J’ai finalement acheté un autre test, de détection précoce, sur lequel je pisserai demain matin au réveil (donc), avant ma première séance de kiné.
J’essaie de garder la tête froide. J’ai un stérilet, mon test était négatif et jusqu’à preuve du contraire, c’est bien mes règles que j’ai eu 6 jours après mon dernier rapport non protégé avec A.
Mais ce retard, ces seins gonflés, ça me ramène trop à il y a quatre ans; cette période affreuse, douloureuse, cette grossesse comme un couperet.
D’une part je ne veux pas revivre un avortement, d’autre part, comment ferais-je pour cacher ça à Papillon ?
Papillon qui joue les beaux hidalgos en Andalousie, ignorant tout des tourments qui m’abîment aujourd’hui.
J’espère avoir de la chance. Et que demain à la même heure, ce stress obsessionnel sera derrière moi. J’espère que ce sont toutes ces grossesses autour de moi qui ont provoqué ça.
La grossesse de Margot par exemple…
Dimanche, toutes les deux, nous nous sommes baladées entre Châtelet et les Tuileries. Le temps était idéal, le soleil de notre côté et Paris magnifique.
Assises sur un banc dans le jardin des Tuileries, nous observions les oiseaux sur les parterres de fleurs. Un corbeau a attiré mon attention. Peu farouche, il nous regardait en douce, curieux et à l’affut. J’aime particulièrement les corbeaux. Se sont des oiseaux qui m’attirent beaucoup. Loin de l’image abominable qu’en a donné Jean Paul Rappeneau dans son adaptation du Hussard sur le toit en 95, (oh mon Dieu, Alejandro n’était même pas né et maintenant il est peut être le père du foetus qui grandit peut-être à l’intérieur de moi!). Bref, je disais, loin de cette image abominable, je trouve les corbeaux extrêmement charismatiques, mystérieux et attendrissants, avec leur croassement rauque et leur lustre bleuté. Ils ont toute ma sympathie.
Et celui-ci était surprenant. Avant lui je n’avais jamais observé de corbeau qui s’approchait si près des humains.
Il se tenait là, derrière je ne sais plus quelle fleur, et nous regardait fixement. "Regarde Margot ! Tu as vu ce corbeau comme il est beau ? Comme il est drôle ?" Sa tête légèrement inclinée sur le côté, taquin, il semblait attendre quelque-chose de nous. J’ai bêtement eu l’idée de lui lancer un morceau du gâteau au chocolat que j’étais en train de manger. Et il a sautillé vivement jusqu’au fameux morceau, sans peur, sans hésitation. Et l’a pris dans son bec. Puis, il s’est éloigné et, de nouveau dans le parterre de fleur, il s’est caché derrière une plante pour le déguster.
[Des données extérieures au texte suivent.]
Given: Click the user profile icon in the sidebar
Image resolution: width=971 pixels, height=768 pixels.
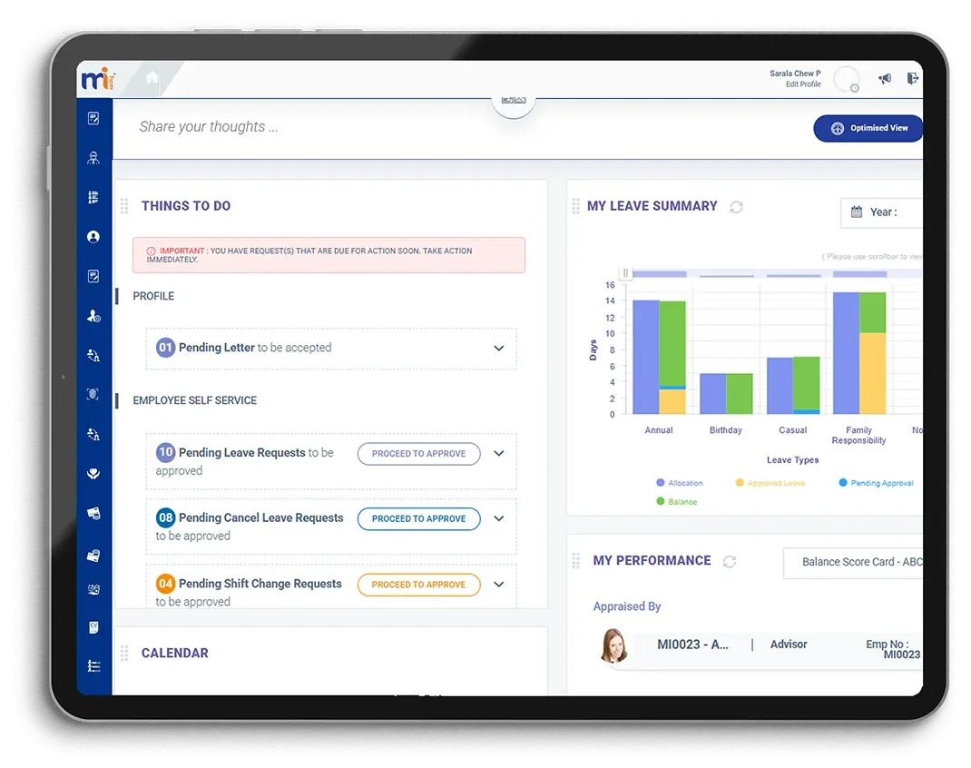Looking at the screenshot, I should click(x=93, y=236).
J’étais abasourdie. Première fois de ma vie que je nourrissais un corbeau. Une surprise. Une joie enfantine qui m’a fait beaucoup rire. Et tout à coup, le doute : le chocolat n’est t-il pas toxique pour les oiseaux ? J’ai soudain eu très peur d’avoir fait du mal au corbeau avec cette idée, stupide, de lui donner du gâteau. Etre responsable de la mort d’un animal m’est insupportable. Marcher sur un escargot me rend malade. Alors un corbeau…
Avec Margot on a vérifié sur internet si le chocolat était toxique pour les oiseaux. Il s’est avéré que oui. J’était atterrée. Je me suis sentie comme je ne sais plus quel couple de personnages dans le livre Les intéressants, de Meg Wolitzer, quand ils tirent accidentellement sur un canard lors d’un simple jeu avec une carabine, et le tue. A l’époque, je m’étais complètement identifié à eux, dévastés par la mort du canard par leur faute. J’aurai ressenti la même chose à leur place. Et ce corbeau et mon idée de lui refiler du chocolat m’a ramené à cet inoubliable passage du canard dans le livre.
Mais finalement, le corbeau s’est envolé. Puis il est revenu avec toute sa bande se disputer un pain au raisin… Avec Margot, on est arrivé à la conclusion que les corbeaux sont des animaux solides et qu’avec tout ce que les gens jettent dans le parc, les oiseaux d’ici doivent être très résistants. Fin de l’histoire, et joli souvenir d’un corbeau pas comme les autres.
J’espère simplement que j’en resterai au stade Le corbeau et le retard, et que je n’irai pas jusqu’à la phase Le retard et l’enfant...
(Ceux qui ont vu le film comprendront.)